## Task objective
Which lines of the entries contain the string "will"? Please find them and copy them.

(Data extracted from a collection)

====

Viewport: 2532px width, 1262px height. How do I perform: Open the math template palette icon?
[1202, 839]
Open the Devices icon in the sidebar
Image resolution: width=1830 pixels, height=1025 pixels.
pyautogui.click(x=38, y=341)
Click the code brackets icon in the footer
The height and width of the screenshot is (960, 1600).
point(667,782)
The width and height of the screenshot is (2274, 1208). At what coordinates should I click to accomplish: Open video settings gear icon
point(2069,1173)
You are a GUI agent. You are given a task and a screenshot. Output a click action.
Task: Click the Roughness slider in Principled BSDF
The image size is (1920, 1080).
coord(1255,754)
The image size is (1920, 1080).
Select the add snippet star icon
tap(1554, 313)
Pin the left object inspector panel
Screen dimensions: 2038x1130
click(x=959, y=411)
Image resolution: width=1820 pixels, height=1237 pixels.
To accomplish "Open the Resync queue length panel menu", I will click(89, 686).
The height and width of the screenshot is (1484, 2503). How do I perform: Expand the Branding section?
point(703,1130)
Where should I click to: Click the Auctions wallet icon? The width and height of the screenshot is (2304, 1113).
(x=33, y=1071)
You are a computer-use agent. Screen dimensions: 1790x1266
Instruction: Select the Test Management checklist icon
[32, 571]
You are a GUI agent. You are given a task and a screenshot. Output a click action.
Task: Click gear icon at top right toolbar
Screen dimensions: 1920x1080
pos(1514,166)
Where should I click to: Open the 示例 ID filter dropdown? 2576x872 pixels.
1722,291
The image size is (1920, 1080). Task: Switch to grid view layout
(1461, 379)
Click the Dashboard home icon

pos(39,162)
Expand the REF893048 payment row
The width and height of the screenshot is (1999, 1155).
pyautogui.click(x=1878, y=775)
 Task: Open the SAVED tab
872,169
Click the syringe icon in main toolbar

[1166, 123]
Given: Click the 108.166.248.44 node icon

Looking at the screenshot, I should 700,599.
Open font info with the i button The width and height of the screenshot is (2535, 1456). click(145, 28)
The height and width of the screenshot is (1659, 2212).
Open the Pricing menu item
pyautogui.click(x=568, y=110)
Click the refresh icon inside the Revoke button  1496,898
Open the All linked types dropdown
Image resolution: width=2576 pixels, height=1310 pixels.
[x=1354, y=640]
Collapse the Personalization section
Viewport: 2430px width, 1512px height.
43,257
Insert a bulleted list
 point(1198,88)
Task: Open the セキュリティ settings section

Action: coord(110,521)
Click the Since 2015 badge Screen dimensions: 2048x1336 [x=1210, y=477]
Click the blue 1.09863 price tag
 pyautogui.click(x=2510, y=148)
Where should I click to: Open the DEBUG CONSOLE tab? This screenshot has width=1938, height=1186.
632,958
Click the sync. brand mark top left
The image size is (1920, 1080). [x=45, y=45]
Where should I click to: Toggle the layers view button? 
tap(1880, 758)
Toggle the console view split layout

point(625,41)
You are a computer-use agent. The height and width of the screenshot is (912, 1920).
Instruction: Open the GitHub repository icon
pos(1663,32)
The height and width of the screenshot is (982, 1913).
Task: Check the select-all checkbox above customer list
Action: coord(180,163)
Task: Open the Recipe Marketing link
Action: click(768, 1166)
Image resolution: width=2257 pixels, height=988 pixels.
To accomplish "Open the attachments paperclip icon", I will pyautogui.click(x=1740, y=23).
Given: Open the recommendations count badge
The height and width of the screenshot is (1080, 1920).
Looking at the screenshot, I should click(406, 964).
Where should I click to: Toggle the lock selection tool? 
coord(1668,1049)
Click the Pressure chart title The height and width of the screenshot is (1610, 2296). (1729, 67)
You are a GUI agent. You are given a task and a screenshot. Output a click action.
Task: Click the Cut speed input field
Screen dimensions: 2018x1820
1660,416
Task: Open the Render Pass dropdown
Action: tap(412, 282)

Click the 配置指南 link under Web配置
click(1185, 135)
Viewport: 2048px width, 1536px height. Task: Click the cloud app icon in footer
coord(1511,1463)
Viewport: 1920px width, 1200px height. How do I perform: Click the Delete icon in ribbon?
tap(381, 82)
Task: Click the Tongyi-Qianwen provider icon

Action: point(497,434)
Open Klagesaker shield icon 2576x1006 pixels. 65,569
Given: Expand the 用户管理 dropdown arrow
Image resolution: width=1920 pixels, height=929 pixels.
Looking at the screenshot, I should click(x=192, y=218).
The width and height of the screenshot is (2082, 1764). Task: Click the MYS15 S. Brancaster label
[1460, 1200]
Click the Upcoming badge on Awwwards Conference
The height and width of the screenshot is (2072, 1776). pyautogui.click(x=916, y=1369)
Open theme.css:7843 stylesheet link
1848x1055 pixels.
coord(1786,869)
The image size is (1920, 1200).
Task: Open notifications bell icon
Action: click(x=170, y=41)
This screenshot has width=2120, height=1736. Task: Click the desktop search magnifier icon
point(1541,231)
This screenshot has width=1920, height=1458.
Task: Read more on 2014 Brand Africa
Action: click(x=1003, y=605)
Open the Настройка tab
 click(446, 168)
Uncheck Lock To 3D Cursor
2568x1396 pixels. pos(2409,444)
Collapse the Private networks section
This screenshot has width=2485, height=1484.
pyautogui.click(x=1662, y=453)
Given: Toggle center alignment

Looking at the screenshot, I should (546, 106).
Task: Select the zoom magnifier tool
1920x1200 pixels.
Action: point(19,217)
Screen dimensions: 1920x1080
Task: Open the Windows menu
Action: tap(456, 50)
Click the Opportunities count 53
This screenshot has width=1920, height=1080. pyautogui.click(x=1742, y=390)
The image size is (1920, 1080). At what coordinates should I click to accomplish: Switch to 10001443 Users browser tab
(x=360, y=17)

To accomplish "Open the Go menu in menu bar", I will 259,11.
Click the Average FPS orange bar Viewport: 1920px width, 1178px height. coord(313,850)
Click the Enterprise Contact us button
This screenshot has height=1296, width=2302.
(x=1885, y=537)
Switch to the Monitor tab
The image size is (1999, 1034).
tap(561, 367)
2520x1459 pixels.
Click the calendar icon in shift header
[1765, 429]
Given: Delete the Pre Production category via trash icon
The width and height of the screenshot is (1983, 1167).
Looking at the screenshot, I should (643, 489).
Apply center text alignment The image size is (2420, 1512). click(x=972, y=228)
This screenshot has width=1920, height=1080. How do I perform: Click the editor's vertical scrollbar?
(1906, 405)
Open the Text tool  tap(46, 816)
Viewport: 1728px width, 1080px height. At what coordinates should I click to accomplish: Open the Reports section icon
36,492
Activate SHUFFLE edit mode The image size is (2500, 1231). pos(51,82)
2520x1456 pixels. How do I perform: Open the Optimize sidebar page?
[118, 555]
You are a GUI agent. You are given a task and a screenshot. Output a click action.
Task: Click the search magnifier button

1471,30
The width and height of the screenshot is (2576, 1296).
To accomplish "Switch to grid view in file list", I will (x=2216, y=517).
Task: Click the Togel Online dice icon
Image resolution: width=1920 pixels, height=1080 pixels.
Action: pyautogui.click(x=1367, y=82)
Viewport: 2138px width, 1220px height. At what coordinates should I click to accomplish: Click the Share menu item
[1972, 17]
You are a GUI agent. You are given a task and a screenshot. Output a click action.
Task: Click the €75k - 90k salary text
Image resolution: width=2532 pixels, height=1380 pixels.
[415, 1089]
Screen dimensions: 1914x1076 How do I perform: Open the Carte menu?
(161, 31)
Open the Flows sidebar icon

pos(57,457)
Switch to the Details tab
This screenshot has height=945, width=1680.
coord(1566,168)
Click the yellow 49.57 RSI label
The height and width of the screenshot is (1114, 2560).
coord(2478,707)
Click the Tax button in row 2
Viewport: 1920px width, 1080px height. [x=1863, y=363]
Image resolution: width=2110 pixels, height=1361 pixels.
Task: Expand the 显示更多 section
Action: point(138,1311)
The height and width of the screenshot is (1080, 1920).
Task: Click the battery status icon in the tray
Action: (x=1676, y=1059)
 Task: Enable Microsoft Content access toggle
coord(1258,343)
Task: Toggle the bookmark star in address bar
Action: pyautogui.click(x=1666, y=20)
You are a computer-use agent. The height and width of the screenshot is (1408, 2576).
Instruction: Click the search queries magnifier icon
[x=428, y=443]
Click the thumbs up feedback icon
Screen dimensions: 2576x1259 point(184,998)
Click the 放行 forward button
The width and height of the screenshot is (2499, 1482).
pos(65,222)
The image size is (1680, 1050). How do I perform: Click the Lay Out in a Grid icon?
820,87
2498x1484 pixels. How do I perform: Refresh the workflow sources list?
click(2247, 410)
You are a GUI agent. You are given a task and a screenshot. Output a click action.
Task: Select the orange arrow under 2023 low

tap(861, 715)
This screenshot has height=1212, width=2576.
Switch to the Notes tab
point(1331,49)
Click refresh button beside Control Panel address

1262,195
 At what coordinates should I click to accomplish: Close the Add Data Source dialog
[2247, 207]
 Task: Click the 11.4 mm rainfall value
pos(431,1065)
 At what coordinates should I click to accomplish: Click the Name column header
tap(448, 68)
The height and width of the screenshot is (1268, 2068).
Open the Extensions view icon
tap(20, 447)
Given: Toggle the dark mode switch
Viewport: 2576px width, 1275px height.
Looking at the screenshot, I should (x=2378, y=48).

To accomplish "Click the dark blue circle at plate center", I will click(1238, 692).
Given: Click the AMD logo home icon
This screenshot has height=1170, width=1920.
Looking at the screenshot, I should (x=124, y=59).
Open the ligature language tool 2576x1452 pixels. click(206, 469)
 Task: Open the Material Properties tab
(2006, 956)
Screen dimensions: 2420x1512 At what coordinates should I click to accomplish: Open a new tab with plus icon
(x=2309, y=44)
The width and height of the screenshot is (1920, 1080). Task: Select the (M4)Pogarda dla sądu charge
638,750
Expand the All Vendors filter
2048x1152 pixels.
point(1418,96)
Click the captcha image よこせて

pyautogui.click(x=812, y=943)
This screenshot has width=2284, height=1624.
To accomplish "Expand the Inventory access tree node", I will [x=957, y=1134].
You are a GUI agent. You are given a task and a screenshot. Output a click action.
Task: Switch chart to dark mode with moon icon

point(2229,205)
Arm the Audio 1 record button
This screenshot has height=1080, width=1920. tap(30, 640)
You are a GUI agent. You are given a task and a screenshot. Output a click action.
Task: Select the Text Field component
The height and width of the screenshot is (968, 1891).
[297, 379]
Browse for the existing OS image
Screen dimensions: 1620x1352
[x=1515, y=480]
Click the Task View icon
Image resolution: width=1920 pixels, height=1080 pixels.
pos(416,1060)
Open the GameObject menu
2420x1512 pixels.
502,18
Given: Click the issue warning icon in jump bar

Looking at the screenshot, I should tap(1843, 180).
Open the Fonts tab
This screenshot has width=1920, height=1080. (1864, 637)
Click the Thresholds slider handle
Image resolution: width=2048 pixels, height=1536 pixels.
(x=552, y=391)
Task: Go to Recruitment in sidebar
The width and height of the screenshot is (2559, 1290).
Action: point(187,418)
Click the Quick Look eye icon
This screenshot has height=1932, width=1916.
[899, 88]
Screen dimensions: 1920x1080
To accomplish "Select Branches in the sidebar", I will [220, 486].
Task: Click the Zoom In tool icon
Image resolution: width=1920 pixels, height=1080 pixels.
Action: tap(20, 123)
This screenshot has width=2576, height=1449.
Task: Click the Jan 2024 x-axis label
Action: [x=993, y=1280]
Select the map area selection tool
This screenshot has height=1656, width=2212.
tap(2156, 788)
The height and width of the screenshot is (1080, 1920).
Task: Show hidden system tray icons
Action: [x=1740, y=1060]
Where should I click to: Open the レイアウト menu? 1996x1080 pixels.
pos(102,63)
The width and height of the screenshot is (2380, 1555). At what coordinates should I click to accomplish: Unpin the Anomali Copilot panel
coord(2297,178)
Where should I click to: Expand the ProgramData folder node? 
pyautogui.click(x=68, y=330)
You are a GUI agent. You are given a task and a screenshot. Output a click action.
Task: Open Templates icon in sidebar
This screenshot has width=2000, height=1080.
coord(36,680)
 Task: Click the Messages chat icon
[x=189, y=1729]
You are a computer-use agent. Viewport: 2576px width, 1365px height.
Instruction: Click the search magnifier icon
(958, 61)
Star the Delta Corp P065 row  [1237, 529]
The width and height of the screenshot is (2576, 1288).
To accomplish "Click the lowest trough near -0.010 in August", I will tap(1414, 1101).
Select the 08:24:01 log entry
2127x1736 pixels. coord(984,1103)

====

## Written solution
To accomplish "Open the Resync queue length panel menu", I will click(89, 686).
To accomplish "Open the attachments paperclip icon", I will pyautogui.click(x=1740, y=23).
To accomplish "Open the Go menu in menu bar", I will 259,11.
To accomplish "Switch to grid view in file list", I will (x=2216, y=517).
To accomplish "Click the dark blue circle at plate center", I will click(1238, 692).
To accomplish "Expand the Inventory access tree node", I will [x=957, y=1134].
To accomplish "Select Branches in the sidebar", I will [220, 486].
To accomplish "Click the lowest trough near -0.010 in August", I will tap(1414, 1101).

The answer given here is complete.